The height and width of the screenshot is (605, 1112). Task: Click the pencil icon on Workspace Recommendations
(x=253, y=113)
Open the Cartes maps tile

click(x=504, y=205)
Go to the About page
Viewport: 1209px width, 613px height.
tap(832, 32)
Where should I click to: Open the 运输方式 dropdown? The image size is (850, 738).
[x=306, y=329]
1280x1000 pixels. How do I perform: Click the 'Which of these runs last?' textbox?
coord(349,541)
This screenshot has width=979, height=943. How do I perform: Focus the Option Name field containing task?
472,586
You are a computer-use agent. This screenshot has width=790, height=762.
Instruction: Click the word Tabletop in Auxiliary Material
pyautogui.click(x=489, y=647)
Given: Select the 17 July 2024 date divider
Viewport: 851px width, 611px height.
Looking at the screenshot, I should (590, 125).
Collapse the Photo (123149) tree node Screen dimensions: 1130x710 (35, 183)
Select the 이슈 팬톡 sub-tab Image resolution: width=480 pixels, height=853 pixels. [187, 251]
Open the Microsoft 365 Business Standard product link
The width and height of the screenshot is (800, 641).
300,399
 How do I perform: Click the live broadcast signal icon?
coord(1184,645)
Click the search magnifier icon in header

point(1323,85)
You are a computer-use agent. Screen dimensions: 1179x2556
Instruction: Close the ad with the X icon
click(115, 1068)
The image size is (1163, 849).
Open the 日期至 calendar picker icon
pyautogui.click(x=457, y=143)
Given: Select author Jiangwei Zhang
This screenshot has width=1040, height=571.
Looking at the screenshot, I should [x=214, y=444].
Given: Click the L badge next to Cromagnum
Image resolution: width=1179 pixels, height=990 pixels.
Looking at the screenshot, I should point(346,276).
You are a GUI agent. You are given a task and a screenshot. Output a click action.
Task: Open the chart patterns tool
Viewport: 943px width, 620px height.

☆ ☆ ☆ ☆ ☆ ☆ ☆

• **What is required**: Copy the full listing word for word.

• **Output of the exercise**:
The height and width of the screenshot is (605, 1112). Task: Click the pencil icon on Workspace Recommendations
(x=253, y=113)
Open the Cartes maps tile

click(x=504, y=205)
Go to the About page
Viewport: 1209px width, 613px height.
tap(832, 32)
Where should I click to: Open the 运输方式 dropdown? The image size is (850, 738).
[x=306, y=329]
1280x1000 pixels. How do I perform: Click the 'Which of these runs last?' textbox?
coord(349,541)
This screenshot has width=979, height=943. How do I perform: Focus the Option Name field containing task?
472,586
You are a computer-use agent. This screenshot has width=790, height=762.
Instruction: Click the word Tabletop in Auxiliary Material
pyautogui.click(x=489, y=647)
Given: Select the 17 July 2024 date divider
Viewport: 851px width, 611px height.
Looking at the screenshot, I should (590, 125).
Collapse the Photo (123149) tree node Screen dimensions: 1130x710 (35, 183)
Select the 이슈 팬톡 sub-tab Image resolution: width=480 pixels, height=853 pixels. [187, 251]
Open the Microsoft 365 Business Standard product link
The width and height of the screenshot is (800, 641).
300,399
 How do I perform: Click the live broadcast signal icon?
coord(1184,645)
Click the search magnifier icon in header

point(1323,85)
You are a computer-use agent. Screen dimensions: 1179x2556
Instruction: Close the ad with the X icon
click(115, 1068)
The image size is (1163, 849).
Open the 日期至 calendar picker icon
pyautogui.click(x=457, y=143)
Given: Select author Jiangwei Zhang
This screenshot has width=1040, height=571.
Looking at the screenshot, I should [x=214, y=444].
Given: Click the L badge next to Cromagnum
Image resolution: width=1179 pixels, height=990 pixels.
Looking at the screenshot, I should point(346,276).
You are a GUI agent. You are given a task and a screenshot. Output a click action.
Task: Open the chart patterns tool
Viewport: 943px width, 620px height.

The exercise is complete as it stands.